Extract provided:
Clapp, Jayne and Francis. The opinion of the court was delivered by Francis, J.A.D. Jayne, J.A.D. (dissenting).
[32 NJSuper Page 170] Appellant Landeros was convicted by a jury under an indictment containing three counts. The first charged assault with intent to rape, the second, atrocious assault and battery, and the third, assault and battery. All of the counts stemmed from the same single occurrence involving the one complainant. Following a charge to the jury that under the proof they should decide whether "this defendant was guilty of all of" the charges "or any of
them", a general verdict of guilty was returned. Subsequently the trial court sentenced Landeros to an indeterminate term in the Bordentown Reformatory on each of the counts of the indictment. He provided, however, that the terms should run concurrently. This appeal was then taken.
The indictment was filed May 12, 1953. At the outset, attention is directed to the fact that as of January 1, 1952, assault and battery was reduced from a crime to a disorderly persons offense. N.J.S. 2 A:170-26; State v. Maier , 13 N.J. 235 (1953). Whether it should have been included as one of the counts and the jury permitted to pass upon it is not raised by appellant and in view of our determination on the whole case the problem need not be decided at this time.
Appellant urges that it was error to instruct the jury that verdicts of guilty could be returned on all of the counts because to convict a person of a particular crime and then to convict him separately on the same facts of a lesser offense which constitutes a part of the major or more serious one, would be to convict him of two or three offenses when he was guilty of one. This contention is sound and we agree that it was improper to authorize the fractionization of the criminal liability. State v. Labato , 7 N.J. 137, 145, 146 (1951); State v. Perrella , 21 N.J. Super. 550 (App. Div. 1952).
A verdict of guilt of the highest offense charged eliminates need for deliberation upon other counts charging lower offenses which are components of the higher. Such counts should be considered seriatim only in the event of progressive downward acquittals.
It does not follow from what has been said that a reversal must be ordered. The State points out that no objection was interposed to the charge as required by R.R. 1:5-1(a) and that accordingly review cannot be invoked. Appellant concedes this, but asks us to notice it, under the qualification imposed upon the rule, as a plain error affecting his substantial rights. When resort is had to the plain error rule, we are mindful of the mandate of the Supreme Court in State v. Picciotti , 12 N.J. 205 (1953), that it is designed
to permit "the appellate court to consider plain error, though not brought to the attention of the trial court, when its conscience is shocked, when it is convinced that substantial justice was not done below, and that an unjust, unconscionable result was brought about by the error or errors first raised on appeal." (12 N.J. at 211.)
In the present case, if the jury had been limited to a determination of the individual counts on the progressive basis indicated, and a general verdict of guilty had been returned without any specification with respect to counts, the verdict would have been valid and sentence could be imposed on the most serious charge, assault with intent to rape, at least so long as there was evidence in the record to support the submission of that issue to the jury for determination. Cf. State v. Dunlap , 103 N.J.L. 209 (Sup. Ct. 1927); State v. Huggins , 84 N.J.L. 254 (E. & A. 1913). That there was such evidence is not disputed.

What to work on:
Print the passage of the court opinion starting with "Clapp, Jayne and" and going on through "was then taken.".

Element lookup records:
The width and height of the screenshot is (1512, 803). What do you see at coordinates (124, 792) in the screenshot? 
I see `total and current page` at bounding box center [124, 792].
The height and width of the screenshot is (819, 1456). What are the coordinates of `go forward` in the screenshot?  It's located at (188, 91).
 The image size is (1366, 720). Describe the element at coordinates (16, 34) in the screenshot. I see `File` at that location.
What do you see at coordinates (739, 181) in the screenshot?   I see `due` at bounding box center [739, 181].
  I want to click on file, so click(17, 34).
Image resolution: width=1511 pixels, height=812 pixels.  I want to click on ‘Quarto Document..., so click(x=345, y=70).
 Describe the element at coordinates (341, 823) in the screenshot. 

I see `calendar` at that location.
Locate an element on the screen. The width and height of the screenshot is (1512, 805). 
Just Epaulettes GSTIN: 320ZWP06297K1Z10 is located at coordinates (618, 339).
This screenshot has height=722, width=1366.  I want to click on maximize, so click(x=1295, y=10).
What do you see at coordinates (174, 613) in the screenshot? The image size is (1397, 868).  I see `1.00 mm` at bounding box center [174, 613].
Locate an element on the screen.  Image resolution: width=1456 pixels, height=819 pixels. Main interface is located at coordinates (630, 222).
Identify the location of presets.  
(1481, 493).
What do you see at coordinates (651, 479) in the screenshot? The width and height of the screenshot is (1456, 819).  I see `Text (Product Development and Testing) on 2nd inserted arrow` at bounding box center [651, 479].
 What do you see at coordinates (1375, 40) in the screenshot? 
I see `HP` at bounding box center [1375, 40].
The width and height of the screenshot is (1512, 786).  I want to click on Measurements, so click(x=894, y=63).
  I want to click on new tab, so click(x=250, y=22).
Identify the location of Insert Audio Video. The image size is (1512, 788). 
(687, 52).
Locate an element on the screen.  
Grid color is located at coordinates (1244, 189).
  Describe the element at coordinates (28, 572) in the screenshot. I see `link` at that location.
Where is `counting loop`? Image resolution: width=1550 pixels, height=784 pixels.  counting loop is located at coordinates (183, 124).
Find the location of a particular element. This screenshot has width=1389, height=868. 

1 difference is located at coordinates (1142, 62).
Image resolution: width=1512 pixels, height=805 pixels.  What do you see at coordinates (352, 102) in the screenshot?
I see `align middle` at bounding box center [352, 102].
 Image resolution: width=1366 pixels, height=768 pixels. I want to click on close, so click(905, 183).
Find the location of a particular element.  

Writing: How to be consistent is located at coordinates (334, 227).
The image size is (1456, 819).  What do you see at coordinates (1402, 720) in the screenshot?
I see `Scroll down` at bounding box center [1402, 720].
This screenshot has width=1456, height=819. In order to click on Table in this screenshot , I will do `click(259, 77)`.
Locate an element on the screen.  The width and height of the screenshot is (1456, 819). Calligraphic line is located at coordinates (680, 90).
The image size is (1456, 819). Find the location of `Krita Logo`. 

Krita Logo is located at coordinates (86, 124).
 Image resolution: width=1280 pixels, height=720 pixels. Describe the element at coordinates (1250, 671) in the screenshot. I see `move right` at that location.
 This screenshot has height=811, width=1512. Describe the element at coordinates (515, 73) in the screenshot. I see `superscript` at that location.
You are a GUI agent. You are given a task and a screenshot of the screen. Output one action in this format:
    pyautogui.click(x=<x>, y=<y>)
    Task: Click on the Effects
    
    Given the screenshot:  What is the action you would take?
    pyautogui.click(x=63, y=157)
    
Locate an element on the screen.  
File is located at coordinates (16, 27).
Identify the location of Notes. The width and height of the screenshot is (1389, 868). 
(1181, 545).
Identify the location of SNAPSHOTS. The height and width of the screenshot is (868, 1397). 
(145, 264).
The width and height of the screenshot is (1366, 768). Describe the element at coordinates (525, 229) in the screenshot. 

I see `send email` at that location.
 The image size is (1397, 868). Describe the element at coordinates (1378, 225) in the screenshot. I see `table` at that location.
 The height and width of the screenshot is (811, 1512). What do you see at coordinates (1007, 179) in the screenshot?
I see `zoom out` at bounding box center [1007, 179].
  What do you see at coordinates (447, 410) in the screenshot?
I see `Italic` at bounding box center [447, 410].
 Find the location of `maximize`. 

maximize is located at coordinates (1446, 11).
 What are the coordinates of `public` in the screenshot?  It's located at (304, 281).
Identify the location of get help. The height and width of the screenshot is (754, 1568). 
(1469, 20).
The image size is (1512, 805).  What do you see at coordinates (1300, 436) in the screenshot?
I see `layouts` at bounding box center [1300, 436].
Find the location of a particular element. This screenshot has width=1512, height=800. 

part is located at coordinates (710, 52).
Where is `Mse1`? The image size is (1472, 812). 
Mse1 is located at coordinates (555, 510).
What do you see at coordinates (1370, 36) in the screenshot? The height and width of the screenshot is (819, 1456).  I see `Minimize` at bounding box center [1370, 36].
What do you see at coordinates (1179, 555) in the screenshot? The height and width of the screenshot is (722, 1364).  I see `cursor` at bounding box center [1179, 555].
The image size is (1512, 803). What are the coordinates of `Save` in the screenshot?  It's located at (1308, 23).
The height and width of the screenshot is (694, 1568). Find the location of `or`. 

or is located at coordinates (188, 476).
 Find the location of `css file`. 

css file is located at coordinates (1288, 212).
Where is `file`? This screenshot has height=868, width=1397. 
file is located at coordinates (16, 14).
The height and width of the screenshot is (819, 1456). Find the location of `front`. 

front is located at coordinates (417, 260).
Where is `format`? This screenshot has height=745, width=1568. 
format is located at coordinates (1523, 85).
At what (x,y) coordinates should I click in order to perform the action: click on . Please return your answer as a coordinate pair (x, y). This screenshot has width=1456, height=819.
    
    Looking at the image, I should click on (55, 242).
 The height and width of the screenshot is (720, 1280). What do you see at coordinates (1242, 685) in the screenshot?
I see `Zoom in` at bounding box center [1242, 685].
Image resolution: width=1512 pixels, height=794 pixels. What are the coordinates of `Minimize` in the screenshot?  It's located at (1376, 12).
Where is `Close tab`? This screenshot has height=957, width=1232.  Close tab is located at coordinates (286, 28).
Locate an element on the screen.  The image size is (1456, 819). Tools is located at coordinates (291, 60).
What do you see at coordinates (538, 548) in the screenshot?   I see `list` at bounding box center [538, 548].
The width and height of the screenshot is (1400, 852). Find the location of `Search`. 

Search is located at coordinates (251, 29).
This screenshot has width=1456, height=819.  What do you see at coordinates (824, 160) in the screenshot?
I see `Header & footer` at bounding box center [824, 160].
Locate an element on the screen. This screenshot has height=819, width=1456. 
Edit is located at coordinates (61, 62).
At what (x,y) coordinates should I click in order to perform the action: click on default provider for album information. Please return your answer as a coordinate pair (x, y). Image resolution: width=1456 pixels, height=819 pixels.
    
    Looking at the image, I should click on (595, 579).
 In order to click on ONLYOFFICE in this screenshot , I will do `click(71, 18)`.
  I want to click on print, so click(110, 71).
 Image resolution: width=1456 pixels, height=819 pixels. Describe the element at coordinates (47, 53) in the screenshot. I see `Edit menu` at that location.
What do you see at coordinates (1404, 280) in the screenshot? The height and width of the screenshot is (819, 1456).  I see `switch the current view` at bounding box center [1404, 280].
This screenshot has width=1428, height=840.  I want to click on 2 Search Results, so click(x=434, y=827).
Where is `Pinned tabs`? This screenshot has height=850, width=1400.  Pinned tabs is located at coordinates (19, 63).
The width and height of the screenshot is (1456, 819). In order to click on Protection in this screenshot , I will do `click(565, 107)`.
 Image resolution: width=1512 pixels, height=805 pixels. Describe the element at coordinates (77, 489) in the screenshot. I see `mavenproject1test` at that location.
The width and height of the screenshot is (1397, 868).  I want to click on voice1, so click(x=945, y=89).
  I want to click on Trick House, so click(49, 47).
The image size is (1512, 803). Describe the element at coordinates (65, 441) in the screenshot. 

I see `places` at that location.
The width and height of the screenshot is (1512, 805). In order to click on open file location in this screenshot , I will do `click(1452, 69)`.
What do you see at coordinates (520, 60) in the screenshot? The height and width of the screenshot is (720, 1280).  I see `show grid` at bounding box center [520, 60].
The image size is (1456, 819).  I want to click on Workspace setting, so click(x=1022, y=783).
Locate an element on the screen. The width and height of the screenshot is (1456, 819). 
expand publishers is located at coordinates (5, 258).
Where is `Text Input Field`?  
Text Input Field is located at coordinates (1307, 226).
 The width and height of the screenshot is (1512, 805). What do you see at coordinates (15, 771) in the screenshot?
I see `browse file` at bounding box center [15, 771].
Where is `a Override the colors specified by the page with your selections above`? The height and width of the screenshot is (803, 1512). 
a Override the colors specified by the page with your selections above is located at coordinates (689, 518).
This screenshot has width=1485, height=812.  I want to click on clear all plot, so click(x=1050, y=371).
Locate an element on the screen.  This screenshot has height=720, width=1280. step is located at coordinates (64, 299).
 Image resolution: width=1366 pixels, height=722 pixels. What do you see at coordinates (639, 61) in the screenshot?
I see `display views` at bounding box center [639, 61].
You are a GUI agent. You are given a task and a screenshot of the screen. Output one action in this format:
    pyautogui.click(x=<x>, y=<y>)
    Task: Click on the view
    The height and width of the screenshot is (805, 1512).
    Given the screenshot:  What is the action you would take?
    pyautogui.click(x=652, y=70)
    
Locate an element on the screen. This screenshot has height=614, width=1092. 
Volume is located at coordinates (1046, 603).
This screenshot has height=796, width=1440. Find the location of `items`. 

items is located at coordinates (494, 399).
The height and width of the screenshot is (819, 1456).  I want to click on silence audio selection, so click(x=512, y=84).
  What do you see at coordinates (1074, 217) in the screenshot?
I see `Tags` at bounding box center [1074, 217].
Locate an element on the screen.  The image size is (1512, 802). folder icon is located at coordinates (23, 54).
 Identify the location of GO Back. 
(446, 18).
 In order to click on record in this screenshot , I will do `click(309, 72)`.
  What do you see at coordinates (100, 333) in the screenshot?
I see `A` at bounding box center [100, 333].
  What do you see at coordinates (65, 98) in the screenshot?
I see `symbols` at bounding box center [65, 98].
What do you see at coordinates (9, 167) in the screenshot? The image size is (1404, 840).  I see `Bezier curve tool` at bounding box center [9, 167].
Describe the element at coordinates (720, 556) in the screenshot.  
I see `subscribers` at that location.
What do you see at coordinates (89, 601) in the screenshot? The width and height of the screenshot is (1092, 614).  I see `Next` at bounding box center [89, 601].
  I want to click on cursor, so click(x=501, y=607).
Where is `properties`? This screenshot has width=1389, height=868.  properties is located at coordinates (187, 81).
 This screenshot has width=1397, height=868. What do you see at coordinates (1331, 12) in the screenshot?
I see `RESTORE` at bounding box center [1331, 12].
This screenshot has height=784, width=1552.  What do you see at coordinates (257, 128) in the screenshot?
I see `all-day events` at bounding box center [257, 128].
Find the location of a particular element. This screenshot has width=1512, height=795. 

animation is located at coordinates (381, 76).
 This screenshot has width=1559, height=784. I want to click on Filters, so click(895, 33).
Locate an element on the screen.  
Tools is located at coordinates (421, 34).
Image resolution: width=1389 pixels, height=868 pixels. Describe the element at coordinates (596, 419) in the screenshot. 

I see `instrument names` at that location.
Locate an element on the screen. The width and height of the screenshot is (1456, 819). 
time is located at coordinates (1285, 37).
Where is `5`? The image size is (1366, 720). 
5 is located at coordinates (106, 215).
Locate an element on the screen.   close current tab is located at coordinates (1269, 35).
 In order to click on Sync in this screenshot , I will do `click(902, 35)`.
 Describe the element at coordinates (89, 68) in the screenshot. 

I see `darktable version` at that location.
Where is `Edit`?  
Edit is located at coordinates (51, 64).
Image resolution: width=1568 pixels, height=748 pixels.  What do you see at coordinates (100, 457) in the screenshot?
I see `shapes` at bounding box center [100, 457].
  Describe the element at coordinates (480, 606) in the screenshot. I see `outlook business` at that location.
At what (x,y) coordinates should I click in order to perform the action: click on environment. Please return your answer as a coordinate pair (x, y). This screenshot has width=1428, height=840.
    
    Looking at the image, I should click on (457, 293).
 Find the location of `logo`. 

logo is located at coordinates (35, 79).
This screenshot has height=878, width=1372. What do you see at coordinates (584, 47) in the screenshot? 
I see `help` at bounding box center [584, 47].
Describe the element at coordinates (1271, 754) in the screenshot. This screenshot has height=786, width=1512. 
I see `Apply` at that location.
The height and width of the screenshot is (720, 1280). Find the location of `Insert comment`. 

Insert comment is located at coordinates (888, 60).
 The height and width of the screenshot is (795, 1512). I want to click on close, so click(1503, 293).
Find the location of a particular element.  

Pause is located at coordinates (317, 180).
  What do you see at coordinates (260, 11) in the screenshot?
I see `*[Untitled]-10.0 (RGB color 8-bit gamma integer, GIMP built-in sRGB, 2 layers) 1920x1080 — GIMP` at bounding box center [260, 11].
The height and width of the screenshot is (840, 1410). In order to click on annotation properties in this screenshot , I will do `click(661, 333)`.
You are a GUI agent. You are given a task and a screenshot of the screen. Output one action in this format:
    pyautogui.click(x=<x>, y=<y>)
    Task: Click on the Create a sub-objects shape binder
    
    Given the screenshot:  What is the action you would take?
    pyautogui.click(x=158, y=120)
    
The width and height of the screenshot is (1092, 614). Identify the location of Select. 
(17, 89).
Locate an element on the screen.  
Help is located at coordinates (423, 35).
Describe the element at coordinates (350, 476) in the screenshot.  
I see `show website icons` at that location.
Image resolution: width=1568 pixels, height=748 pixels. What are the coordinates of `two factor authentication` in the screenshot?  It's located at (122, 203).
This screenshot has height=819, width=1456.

Output:
Clapp, Jayne and Francis. The opinion of the court was delivered by Francis, J.A.D. Jayne, J.A.D. (dissenting).
[32 NJSuper Page 170] Appellant Landeros was convicted by a jury under an indictment containing three counts. The first charged assault with intent to rape, the second, atrocious assault and battery, and the third, assault and battery. All of the counts stemmed from the same single occurrence involving the one complainant. Following a charge to the jury that under the proof they should decide whether "this defendant was guilty of all of" the charges "or any of
them", a general verdict of guilty was returned. Subsequently the trial court sentenced Landeros to an indeterminate term in the Bordentown Reformatory on each of the counts of the indictment. He provided, however, that the terms should run concurrently. This appeal was then taken.